Blended families are more common than ever. In fact, 40% of couples with children involve a stepparent-stepchild relationship — at least one of the partners in the marriage had a child from a previous relationship.

As with all marriages, sometimes those relationships end in divorce. And that begs the question: how is child support handled when there are stepparents and stepchildren in a divorce?

What is child support?

Child support is a payment made by the non-custodial parent for the welfare of a minor child in the custodial parent’s care. Child support payments are recurring, generally once a month. They continue until the child reaches the age of majority — 18 years old or when they finish high school.

When divorce cases go to trial, the family court judge orders child support where it’s appropriate. For uncontested divorce cases or cases that settle before trial, the parents can voluntarily enter into a child support agreement.

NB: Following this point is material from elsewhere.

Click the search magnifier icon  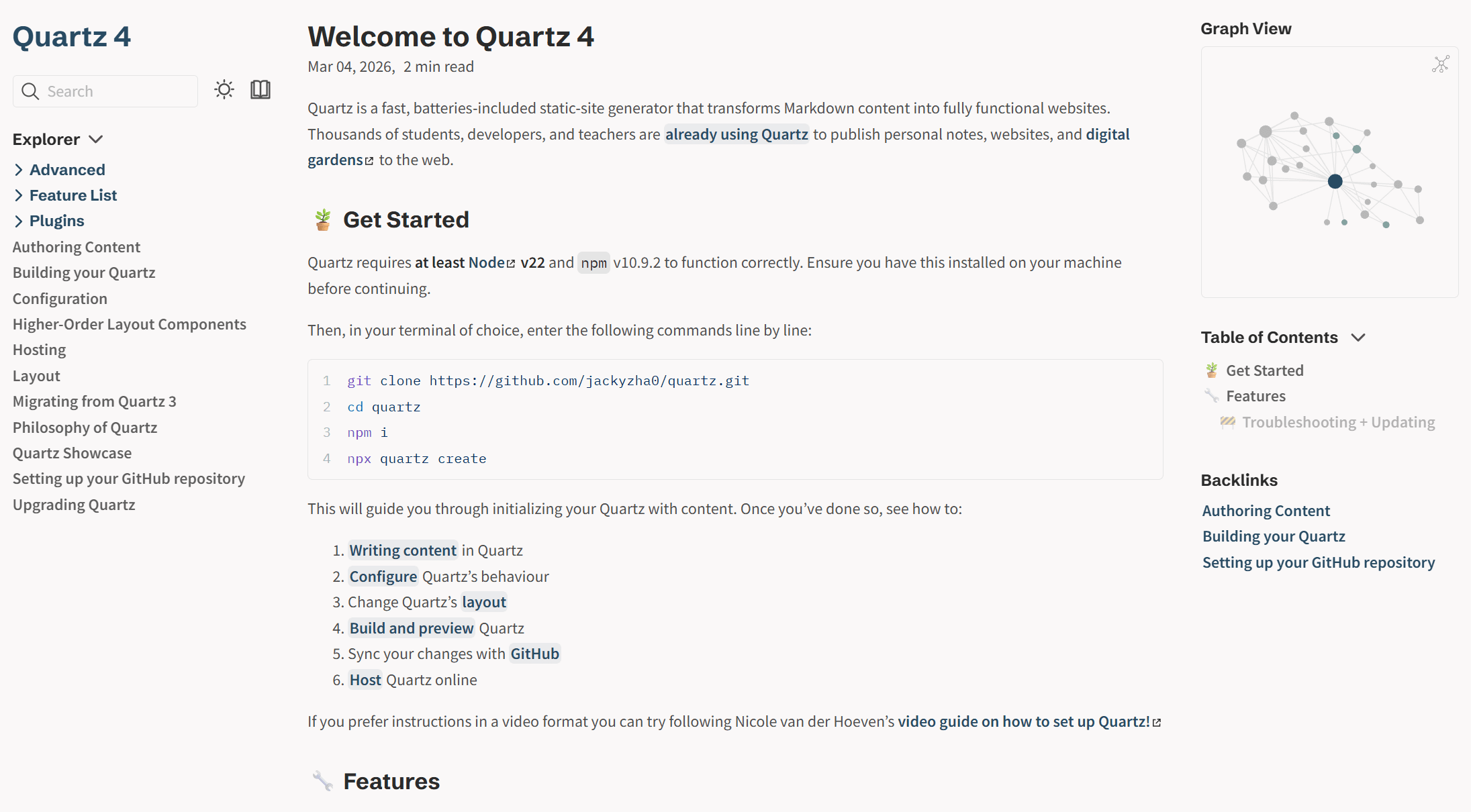30,91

In Georgia, child support is calculated using a formula available in the Georgia child support calculator. The calculator considers both parents’ incomes, the stated child care expenses, and the child’s health insurance costs. Then it calculates each parent’s responsibility for child support based on their percentage of the total family income.

See: How is Child Support Calculated in Georgia?

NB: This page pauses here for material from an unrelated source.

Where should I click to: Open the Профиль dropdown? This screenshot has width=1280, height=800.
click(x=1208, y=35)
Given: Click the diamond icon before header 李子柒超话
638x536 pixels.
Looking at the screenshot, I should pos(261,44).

Who is responsible for paying child support?

While the child support calculator provides a presumptive child support amount for each parent, only the non-custodial parent pays child support to the custodial parent.

While it’s still more common for the custodial parent to be the mother, that’s not always the case. Child support flows from the non-custodial parent to the custodial parent, regardless of gender.

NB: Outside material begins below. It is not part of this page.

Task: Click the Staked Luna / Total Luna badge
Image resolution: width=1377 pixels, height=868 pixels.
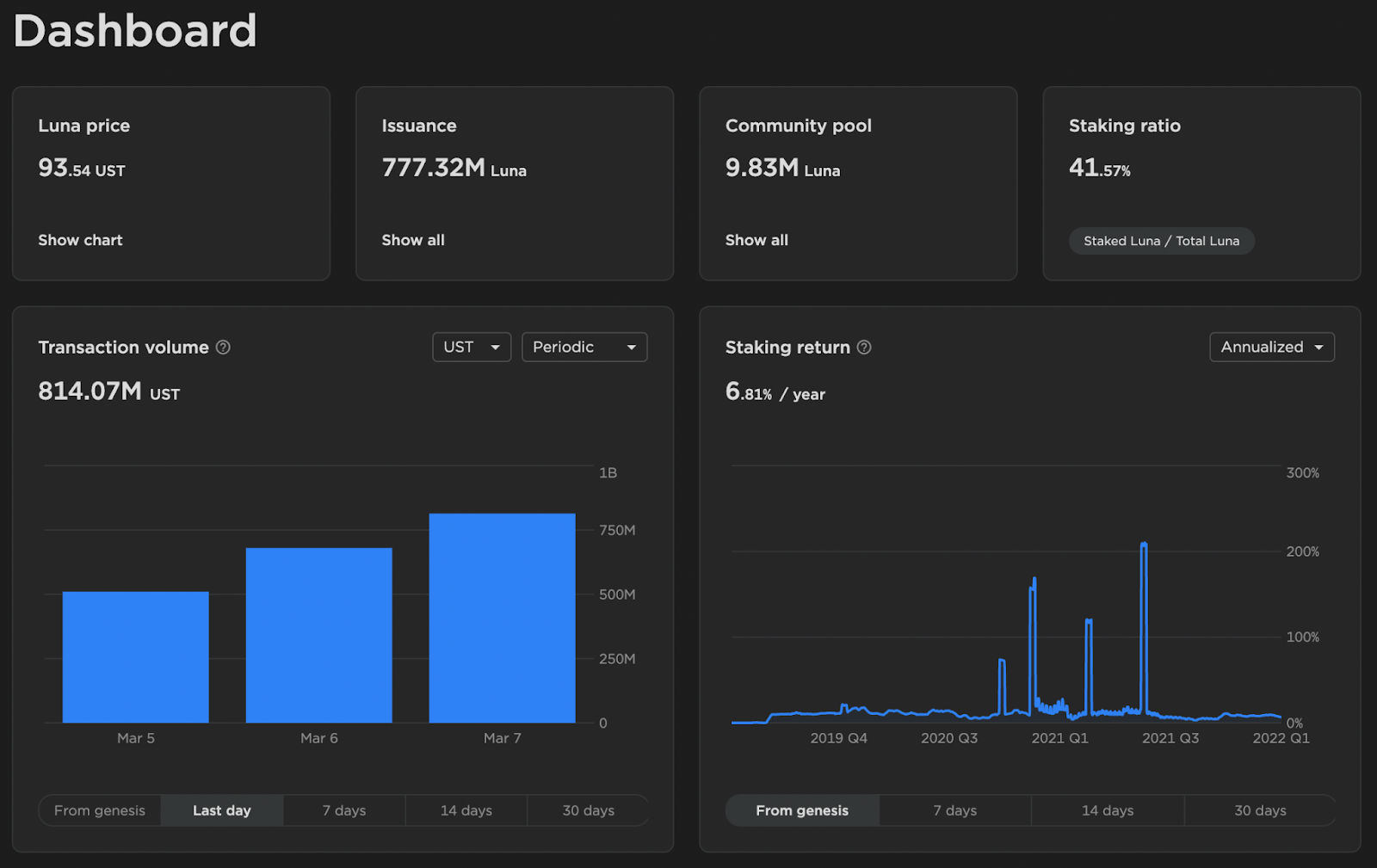Action: tap(1161, 241)
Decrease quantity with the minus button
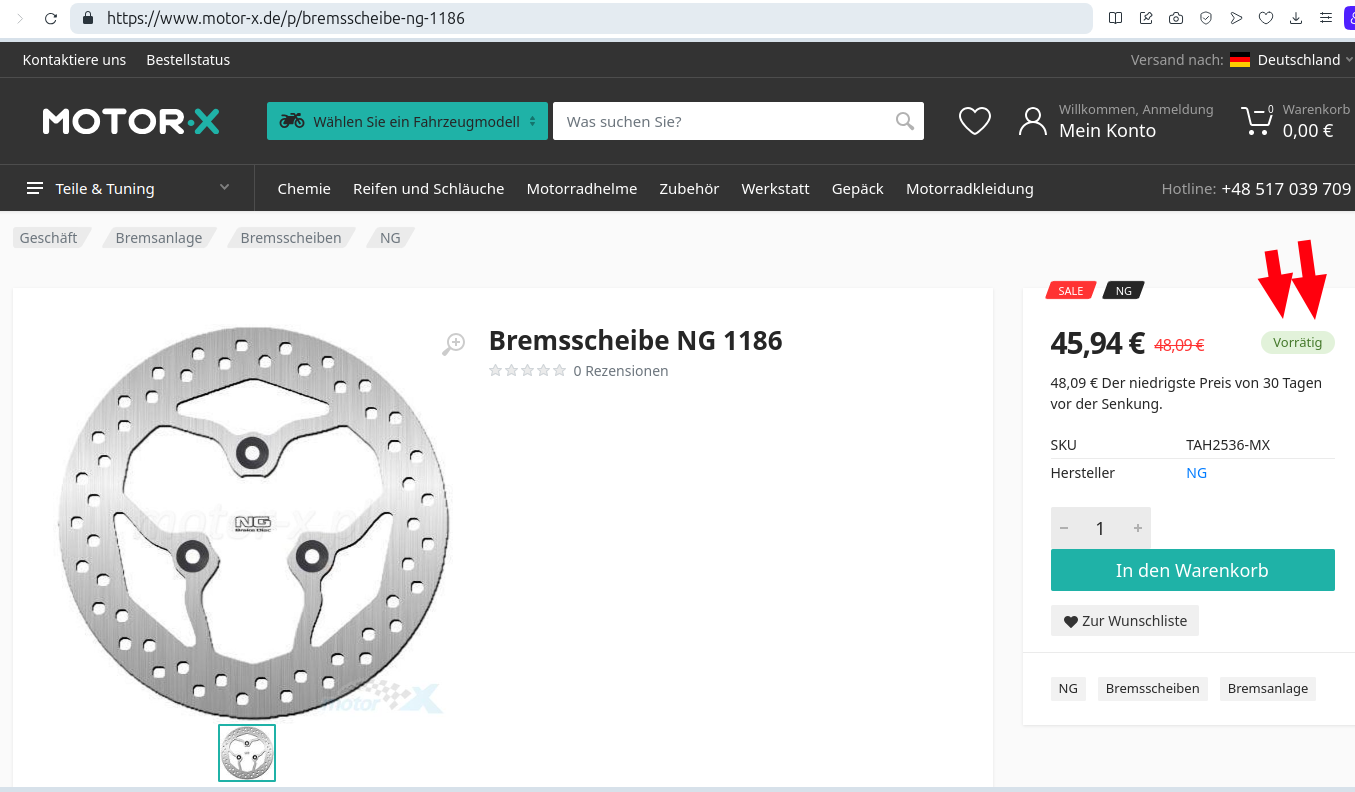This screenshot has height=792, width=1355. point(1064,528)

Of course, it’s possible that no one will be required to pay child support. If the parents have a relatively equal share of parenting time and similar incomes, the non-custodial parent may not have a higher child support obligation than the custodial parent.

For example, say both parents bring in about half of the family’s total income. Parent A has primary physical custody, but Parent B has parenting time about 40% of the time. Parent B may be required to pay a small child support amount. Or perhaps Parent B pays for the child’s healthcare costs, and doesn’t pay child support at all.

See: How Much Child Support Will I Get?

Is a stepparent responsible for paying child support?

In Georgia, stepparents are not required to pay child support. However, if a stepparent has legally adopted the child, they will have to pay child support. This is because the adoption makes the stepparent the parent of the child—they are no longer a stepparent. Of course, it should be noted that a stepparent can’t legally adopt a child unless the other biological parent’s rights have been terminated.

See: The Best Way to Help Children Cope With Divorce? Make It Amicable

Although a stepparent has no legal obligation to support a child, they also have no custody or parenting time rights. Some families choose to do a stepparent adoption before going through with the divorce. An adoption may be best if the other biological parent is no longer in the child’s life. The stepparent adoption makes the stepparent a full legal parent—giving them custody rights and child support responsibilities.

Some families choose not to do a stepparent adoption, but informally agree the stepparent will still spend time with the child. This may make sense if the parties have children together and feel it is important for the sibling relationship.

Every divorcing couple — whether there are stepchildren or not — has the opportunity to choose an uncontested or amicable divorce. Uncontested divorces are less expensive and create less drama for everyone involved, especially children.